Some dogs fetch. Some play dead. And some surf. There's even a contest for these wave-riding pups, where they can strive to be top-dog in one of three categories: large-dog, small-dog, or tandem. This year fifty canine contestants put their best paw forward at the fourth annual Loews Coronado Bay Resort surf-dog competition.

Held at Imperial Beach on June 20th, the event drew more than 1,000 curious spectators. "Just looking around, you see people smiling. They're in disbelief. They're cracking up," said Anne Stephany, Director of Public Relations for Loews in San Diego.

The event is judged based on three criteria: confidence level (as demonstrated by barking, tail wagging, or general display of self-assurance), the length of the ride, and the overall ability to "rip it and grip it." This final category awards points for special tricks or costuming, such as wearing sunglasses or board shorts. Some dogs step up the competition by surfing backwards or walking the nose. And you thought your pooch was smart.

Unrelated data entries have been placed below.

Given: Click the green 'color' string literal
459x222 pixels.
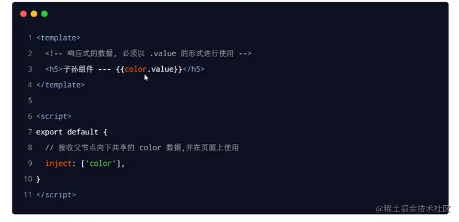Looking at the screenshot, I should [x=101, y=163].
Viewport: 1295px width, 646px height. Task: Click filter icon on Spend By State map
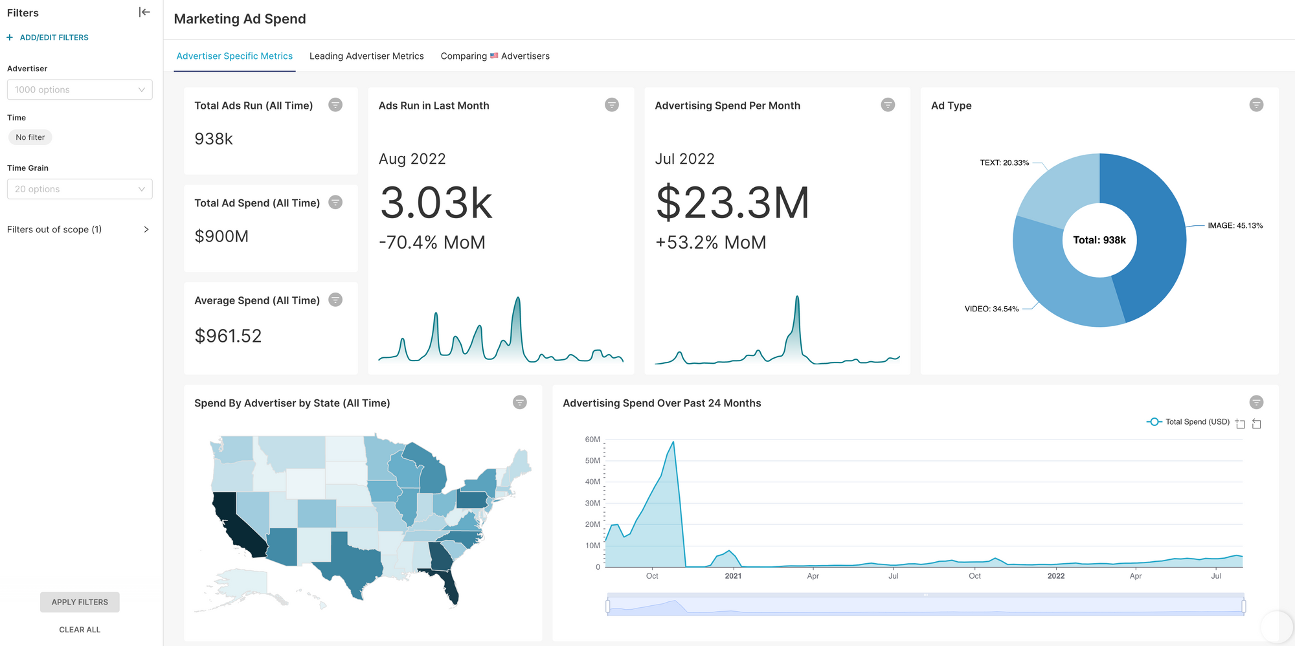[520, 403]
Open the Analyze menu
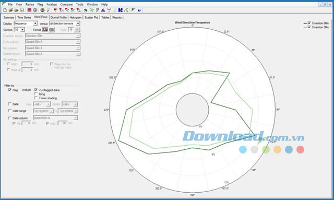 click(x=52, y=4)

Scott Chandler is known for big-wave surfing… and for his dog's surfing. Chandler and Zoey, his Jack Russell terrier, have been winners every time. One year they demonstrated stand-up paddle surfing, and last year Chandler surfed with his daughter on his shoulders and Zoey on the nose. This time, they changed things up again.

He brought his girlfriend's daughter as well, so he had one girl on his shoulders, one girl standing, and one dog on the front. "I was told there was going to be good competition this year so I was like, 'we really got to be on our game,'" said Chandler. "It's such a bonding thing with your animal—it's such a high level of trust. You communicate in your own way,"

After the acrobatic act, it's no surprise the Chandler gang took first place in the tandem competition. Winning the small dog event was Buddy, also a Jack Russell terrier, who waded further out than any other pet and barked on the ride back in. Kalani, a golden retriever, took the prize in the large-dog competition.

The charity event has grown from an intimate local competition to a contest drawing participants from around the country. "It was a way for me to share the sport of surfing with people that never go to the beach…. And it's great to be able to do that," said Chandler.